For 2024, the majority of respondents project higher corporate profitability as well as stable private residential property prices and corporate bond spreads.
In the survey, respondents cited that tighter global financial conditions, a stronger US dollar (USD) and elevated inflation may weigh on the financial market and lending conditions in Singapore.
All respondents identified a slower pace of tightening of global financial conditions, including less aggressive rate hikes by central banks, as an upside driver of domestic financial market and lending conditions. Respondents also listed capital inflows into Singapore, a weaker S$NEER and improved external economic outlook as other potential upside drivers.
Meanwhile, 56% of respondents each have cited an escalation in geopolitical tensions and inflationary pressures as downside risks to Singapore’s domestic growth outlook.
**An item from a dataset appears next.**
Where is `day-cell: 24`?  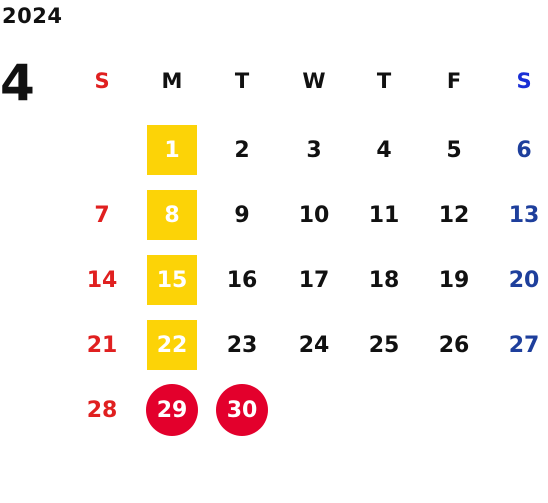
day-cell: 24 is located at coordinates (314, 345).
At the same time, spillovers from an external growth slowdown was most frequently ranked as the top downside risk, with 31% of respondents doing so.
On the other hand, 88% of the respondents polled named a more robust growth in China as an upside risk to Singapore’s growth outlook. Respondents also flagged upside risks from better-than-expected external economic growth and a faster tech cycle recovery.
Singapore’s monetary policy
An increase in the slope of the S$NEER policy band in April is expected by 24% of the respondents polled, down from the 33% reported in the previous survey in December 2022. The proportion of respondents who anticipate an increase in the slope of the S$NEER policy band in October has also fallen.
At the same time, 24% of respondents expect MAS to raise the level at which the S$NEER policy band is centred in the April review, up from 11% in the previous survey. None of the respondents foresee adjustments to the width of the policy band in 2023.